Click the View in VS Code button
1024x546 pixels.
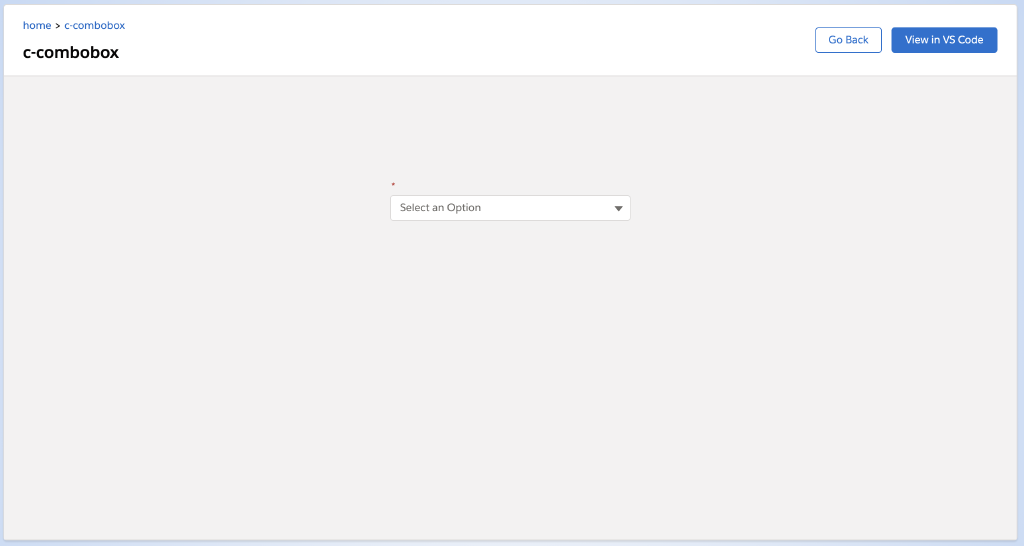[943, 40]
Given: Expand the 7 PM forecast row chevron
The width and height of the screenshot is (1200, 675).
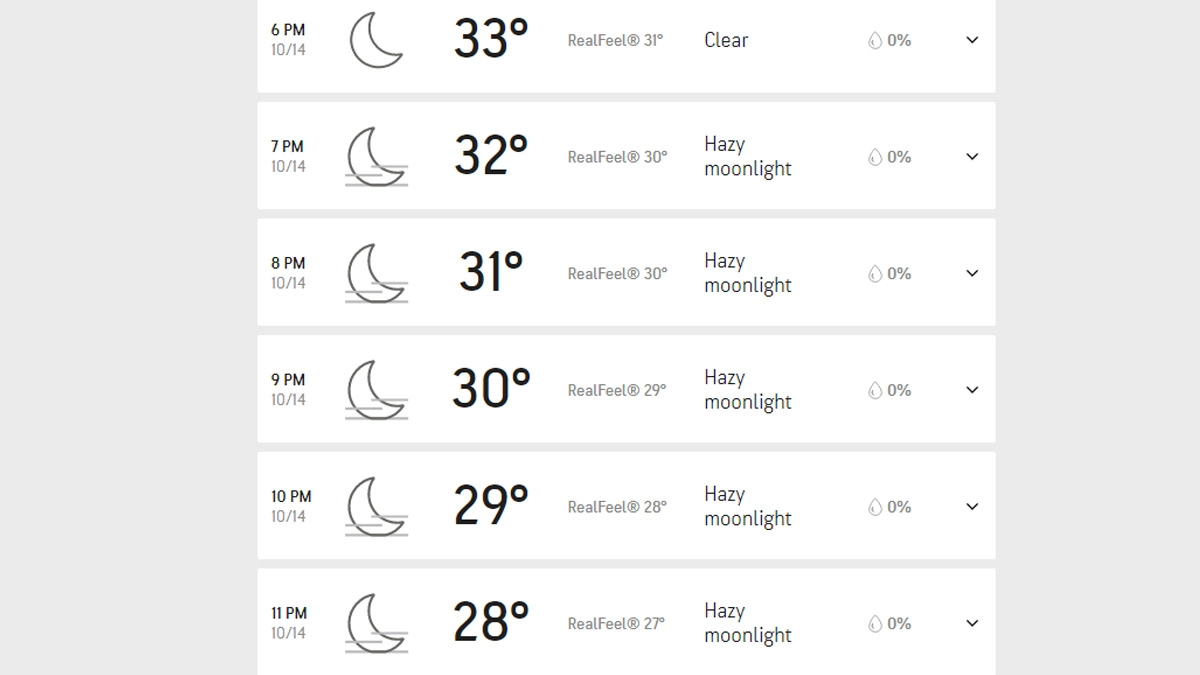Looking at the screenshot, I should (972, 157).
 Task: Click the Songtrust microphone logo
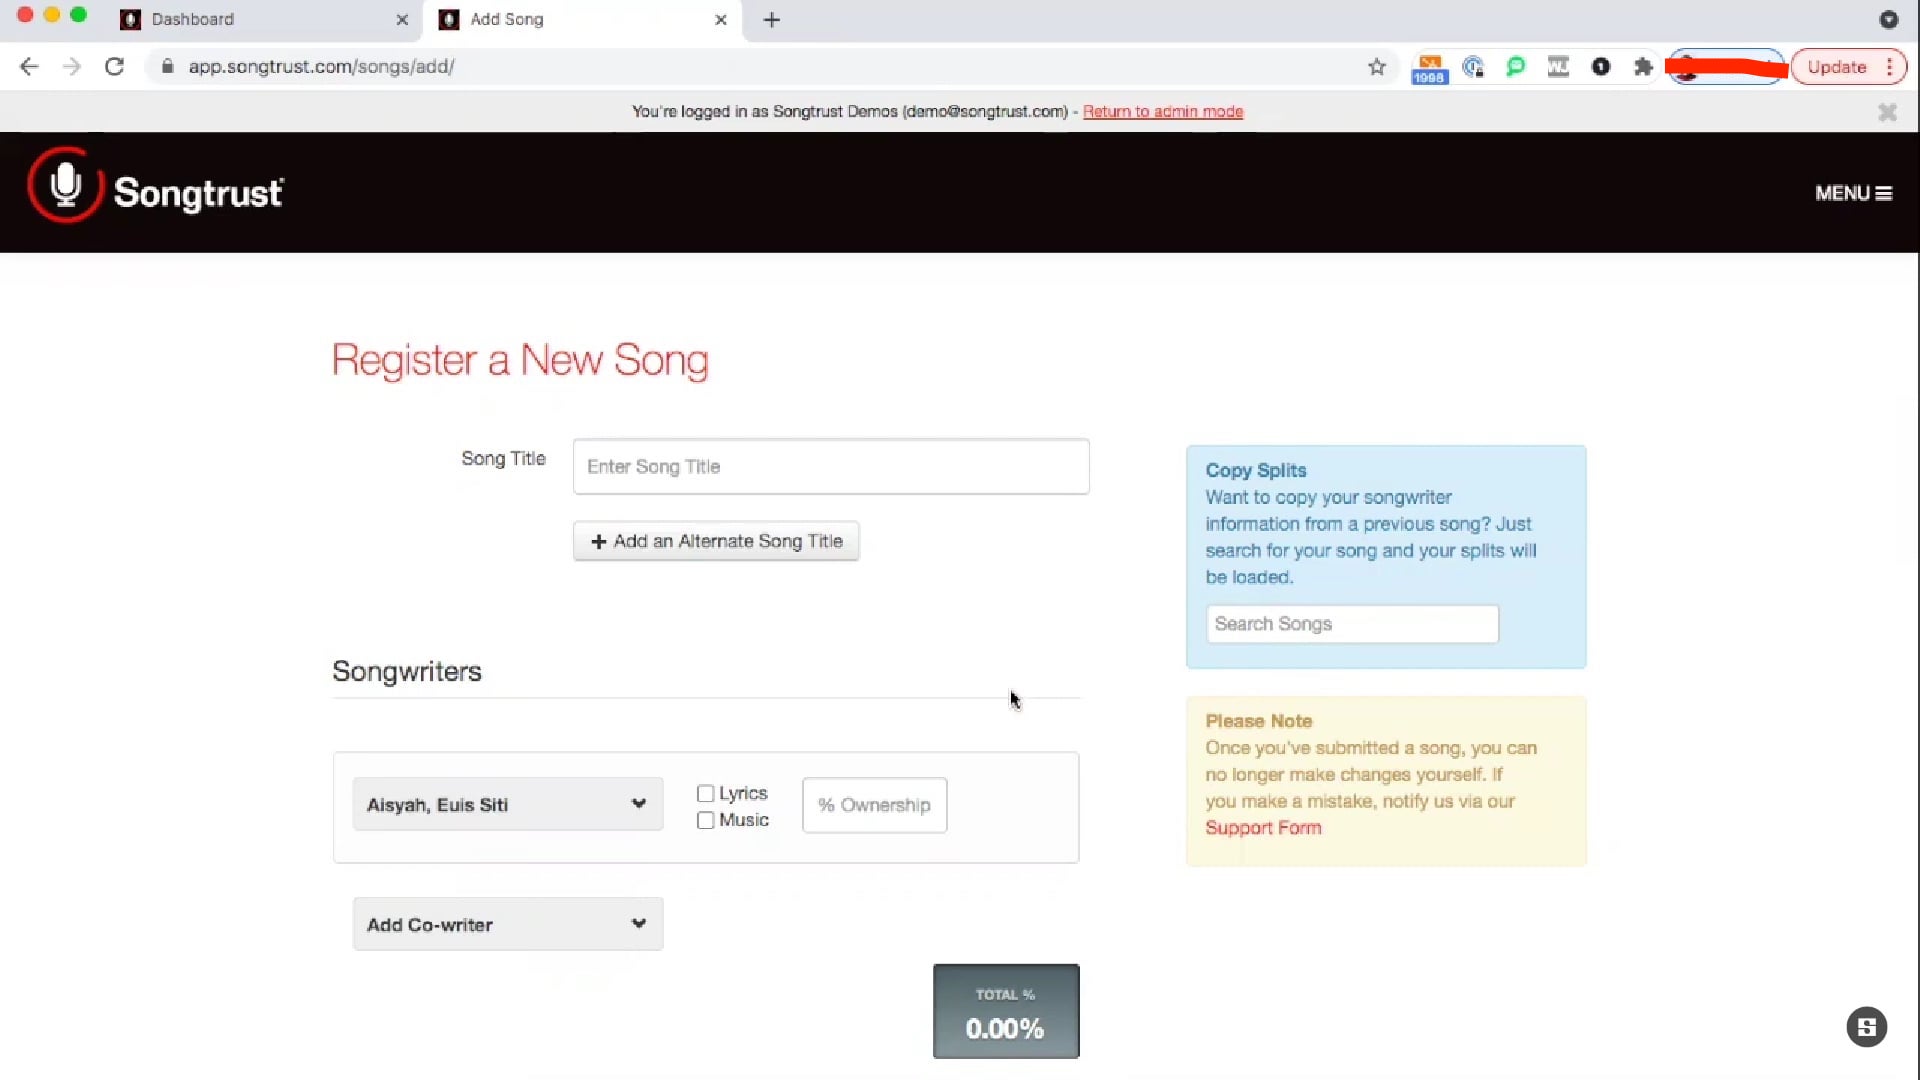(66, 186)
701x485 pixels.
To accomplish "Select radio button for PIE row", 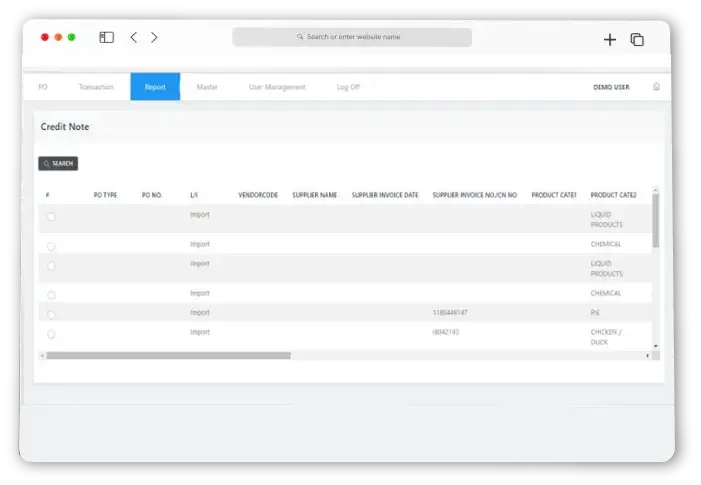I will point(51,315).
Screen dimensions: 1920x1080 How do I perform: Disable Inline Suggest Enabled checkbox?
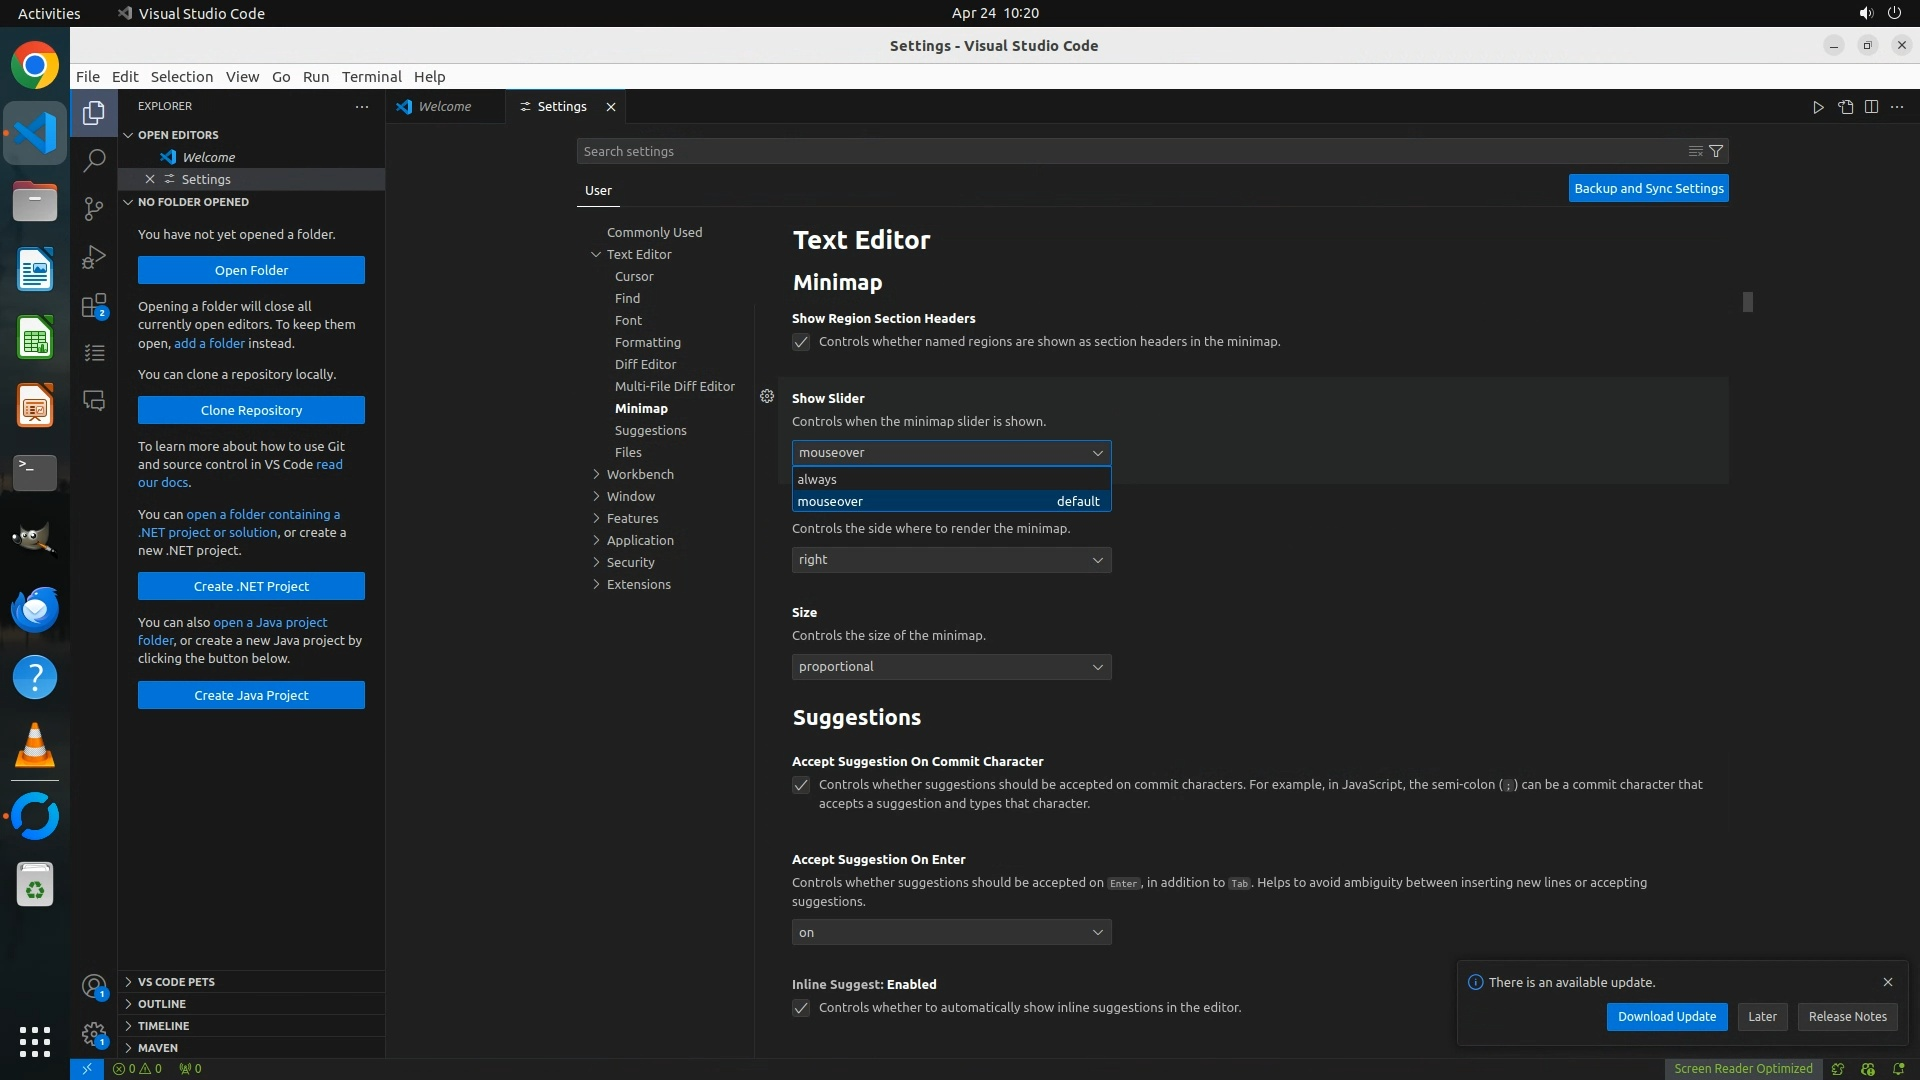[x=801, y=1008]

- - - -

# [Goal]
Please turn the records, starting with the line containing "Screen dimensions: 1920x1080" and going on through the end of the records, into a two-column CSV with columns named input and output, one row per record. Put each field in quotation marks, replace line breaks with spaces, and leave the pictures out.

# [Full answer]
input,output
"Screen dimensions: 1920x1080 How do I perform: Disable Inline Suggest Enabled checkbox?","[x=801, y=1008]"